--- TASK TO CARRY OUT ---
Please print the line that holds "1133x999 pixels." and each line after it to the end of the data, word for word, without any pictures.

--- SUPPLIED MATERIAL ---
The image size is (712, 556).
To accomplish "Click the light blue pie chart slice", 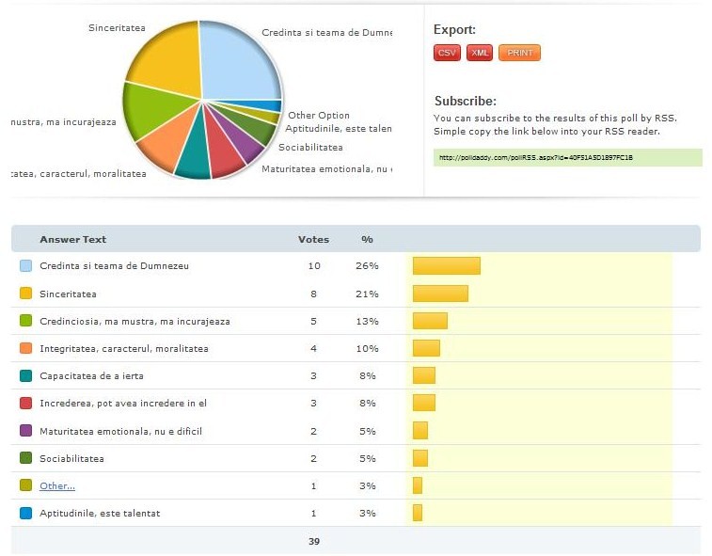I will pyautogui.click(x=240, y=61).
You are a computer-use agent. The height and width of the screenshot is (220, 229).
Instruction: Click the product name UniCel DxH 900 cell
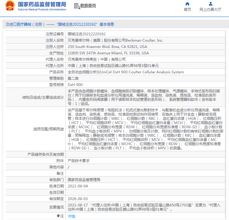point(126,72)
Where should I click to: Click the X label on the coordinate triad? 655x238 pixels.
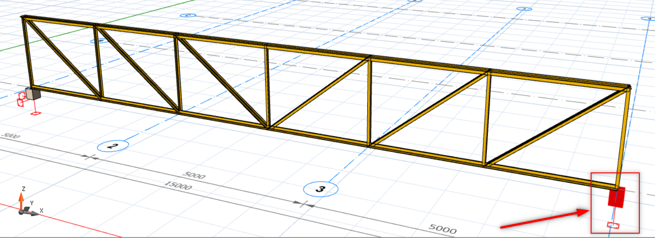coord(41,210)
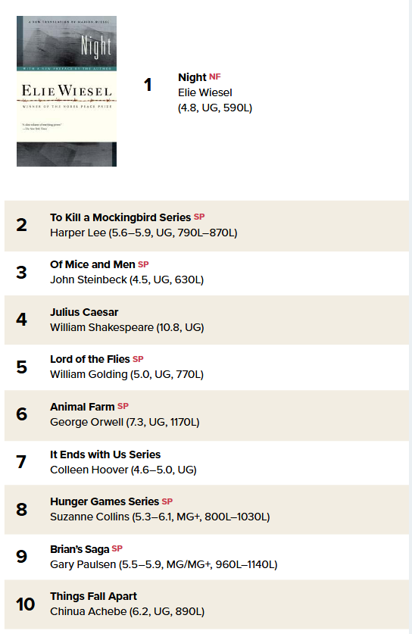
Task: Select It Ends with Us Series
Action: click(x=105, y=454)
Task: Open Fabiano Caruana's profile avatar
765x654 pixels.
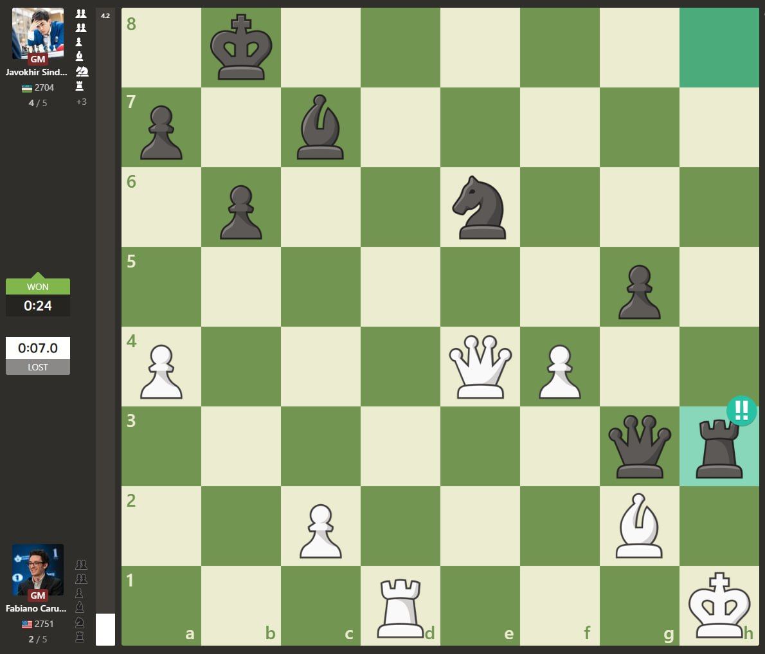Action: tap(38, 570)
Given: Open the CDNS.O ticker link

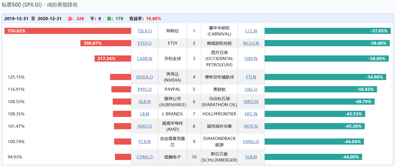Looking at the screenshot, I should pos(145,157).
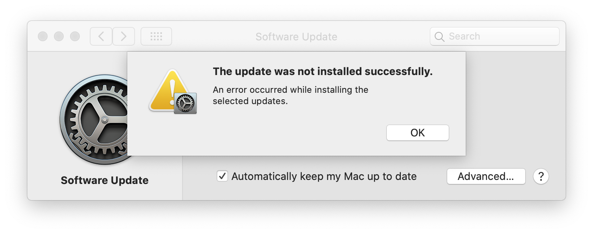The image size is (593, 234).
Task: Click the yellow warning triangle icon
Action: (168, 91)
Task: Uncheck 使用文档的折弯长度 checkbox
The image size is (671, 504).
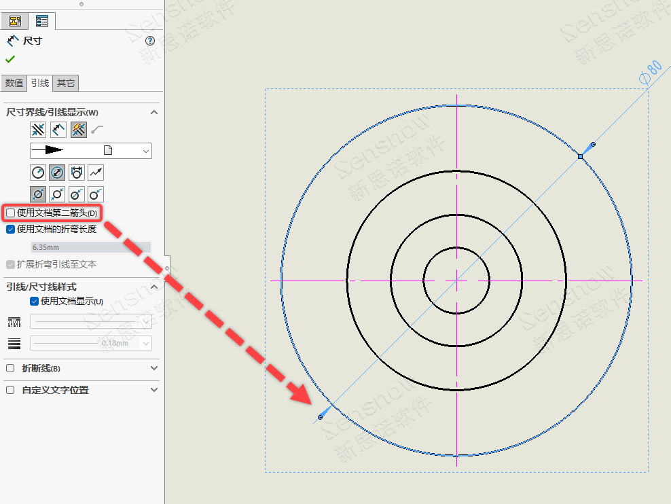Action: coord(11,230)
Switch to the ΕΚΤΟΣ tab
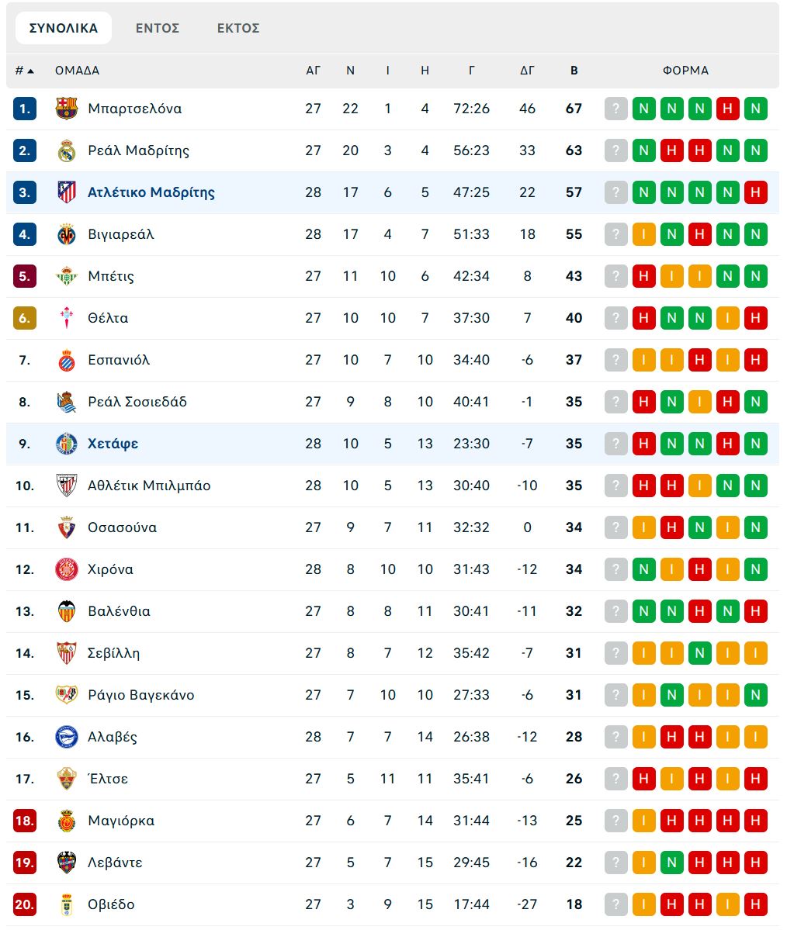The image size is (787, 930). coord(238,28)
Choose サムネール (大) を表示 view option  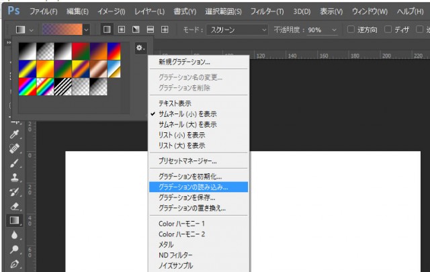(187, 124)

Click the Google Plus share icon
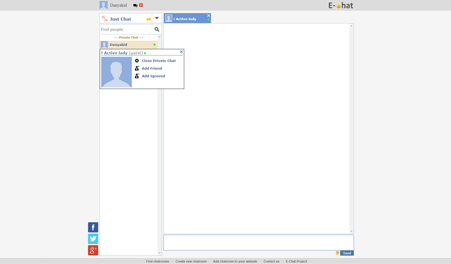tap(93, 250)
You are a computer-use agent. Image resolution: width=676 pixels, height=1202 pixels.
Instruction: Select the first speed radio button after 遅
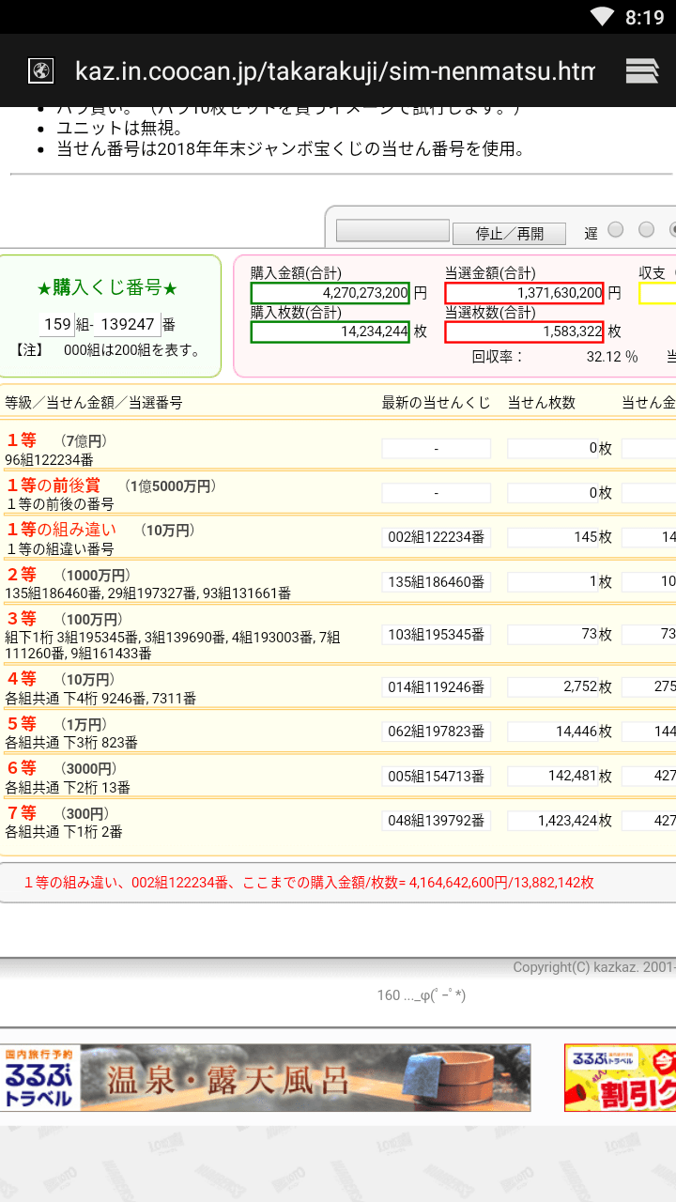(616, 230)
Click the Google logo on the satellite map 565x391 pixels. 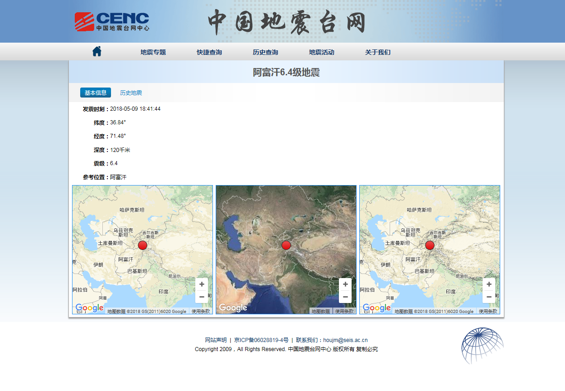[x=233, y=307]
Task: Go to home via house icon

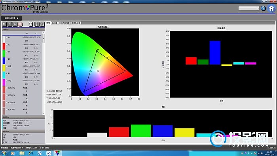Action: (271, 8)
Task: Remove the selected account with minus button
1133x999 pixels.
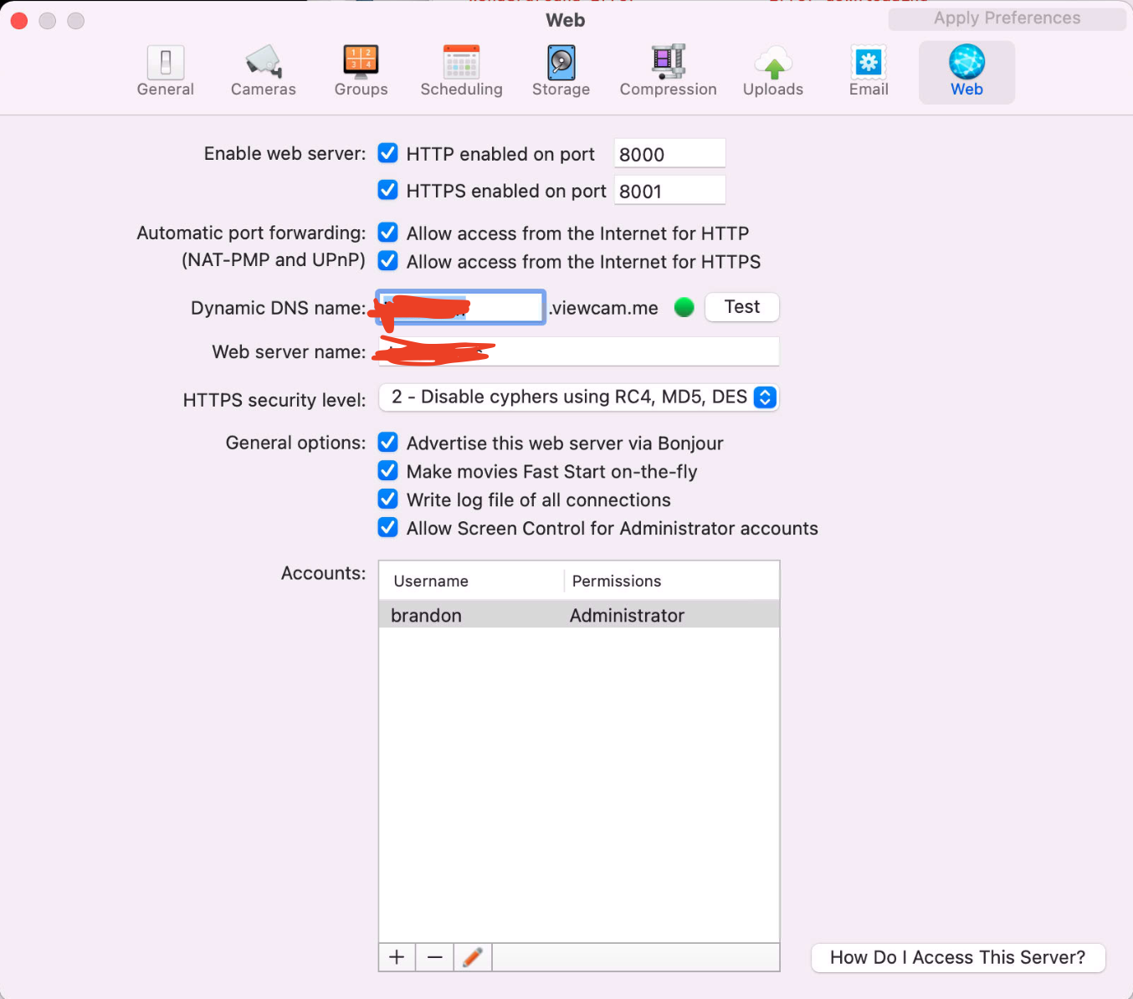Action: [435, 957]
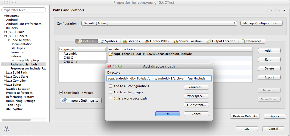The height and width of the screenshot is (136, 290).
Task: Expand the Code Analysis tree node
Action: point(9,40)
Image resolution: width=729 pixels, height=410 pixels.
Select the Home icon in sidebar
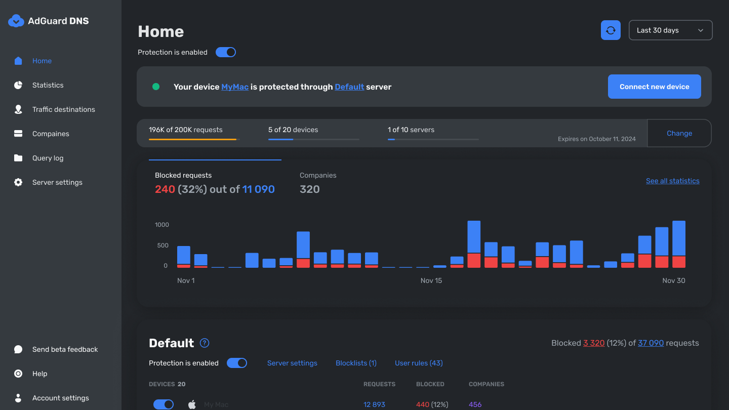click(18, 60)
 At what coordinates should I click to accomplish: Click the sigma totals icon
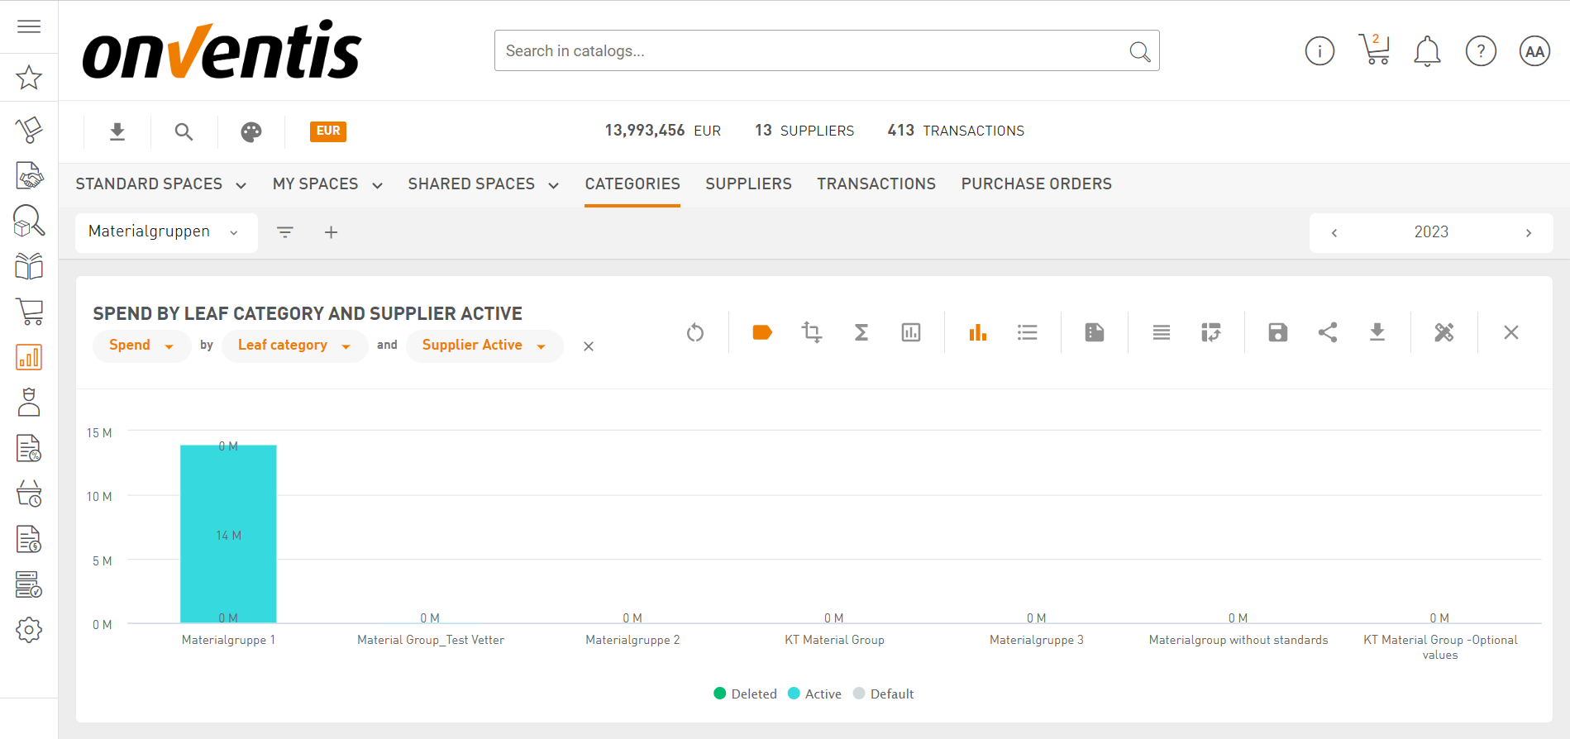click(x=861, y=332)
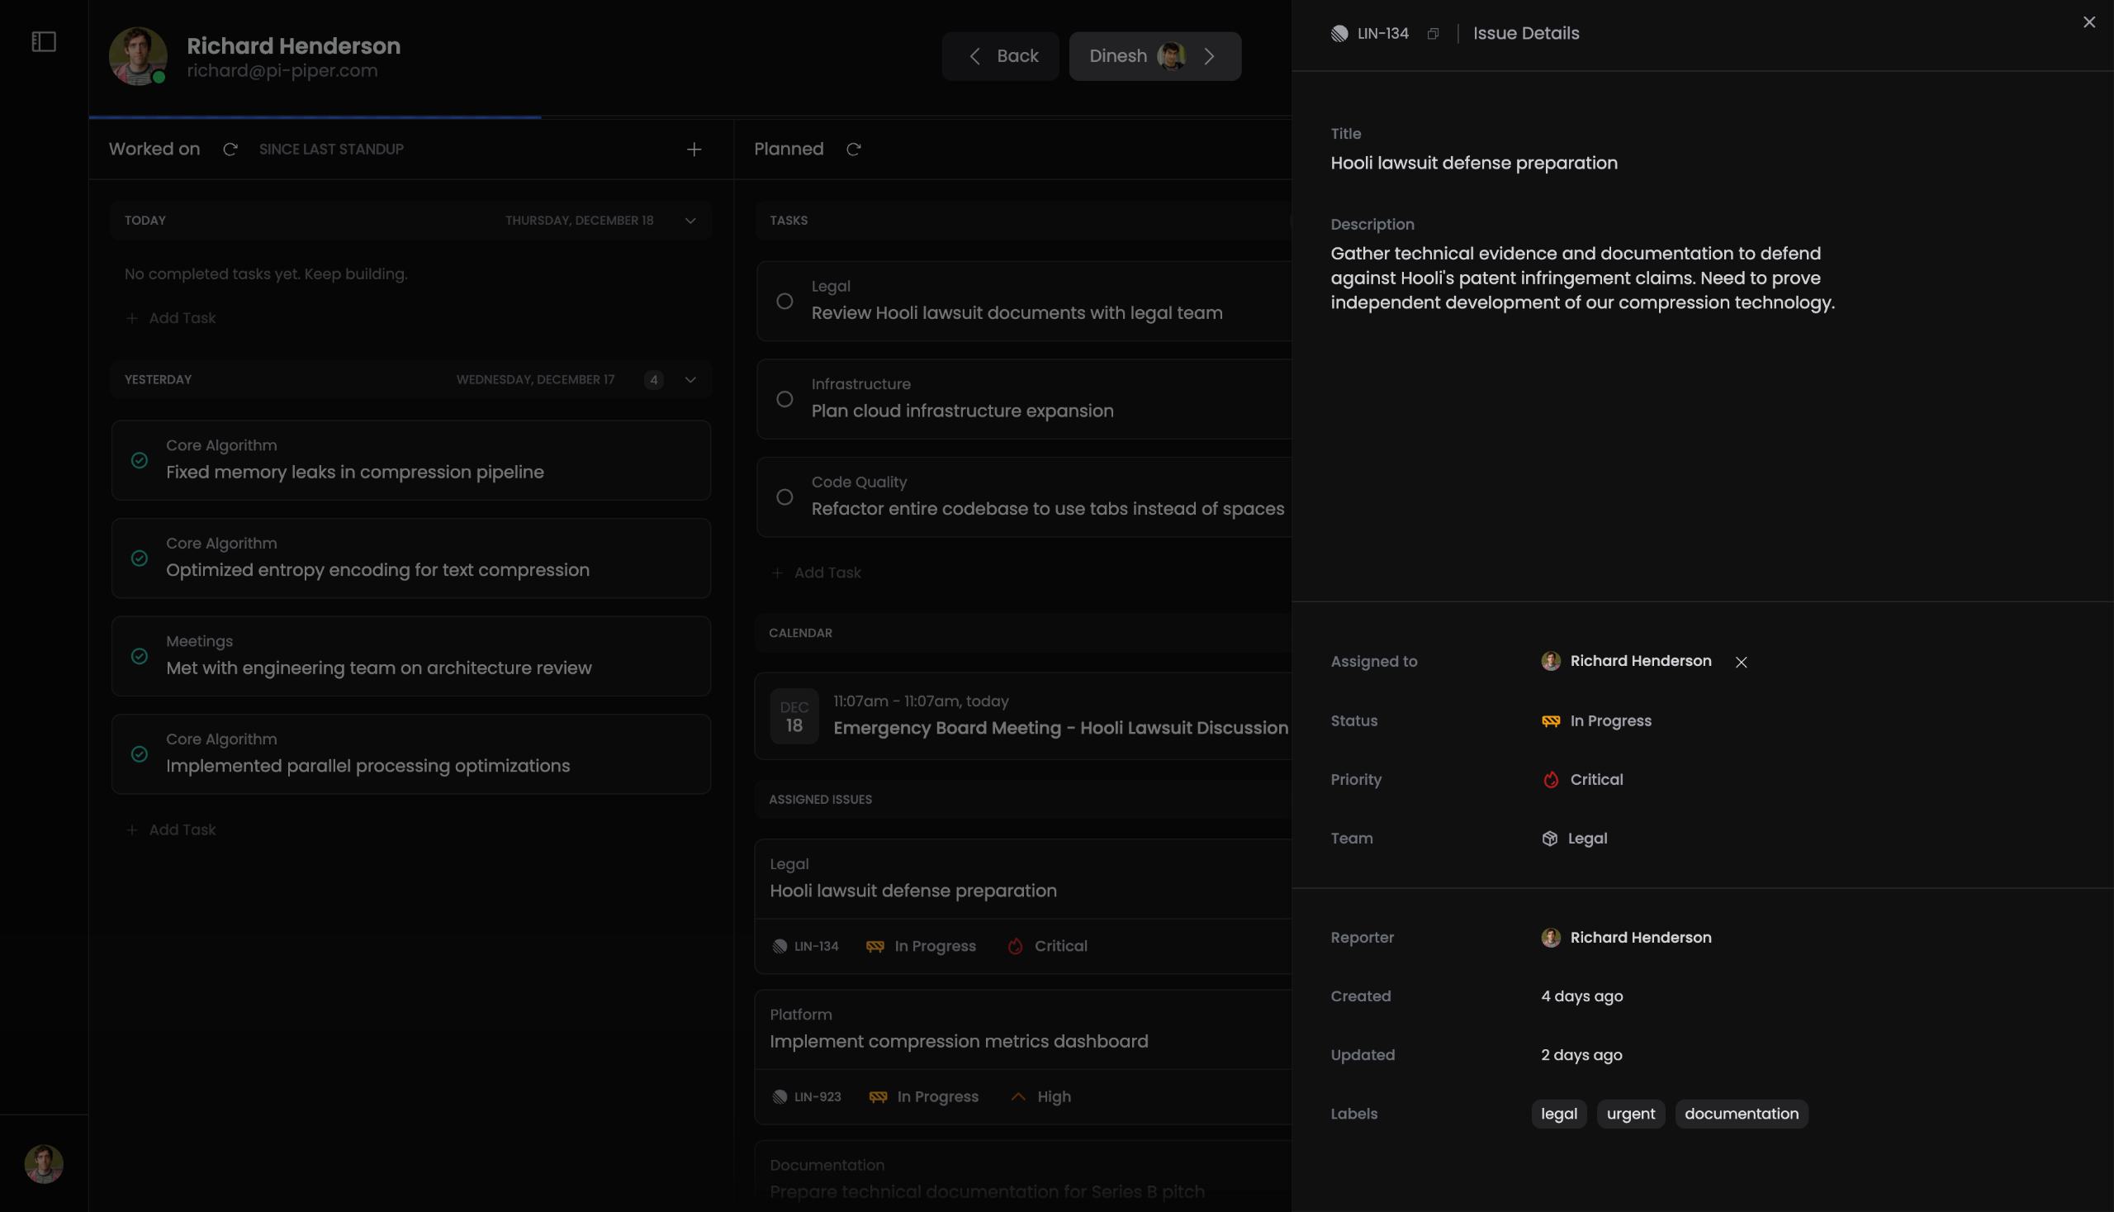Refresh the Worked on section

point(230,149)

--- YOUR RESPONSE ---
1133x999 pixels.
Action: [435, 957]
The height and width of the screenshot is (136, 290).
Task: Expand the Code Analysis tree node
Action: point(9,40)
Image resolution: width=729 pixels, height=410 pixels.
Select the Home icon in sidebar
click(18, 60)
 At what coordinates should I click to accomplish: Click the sigma totals icon
click(x=861, y=332)
Refresh the Worked on section

point(230,149)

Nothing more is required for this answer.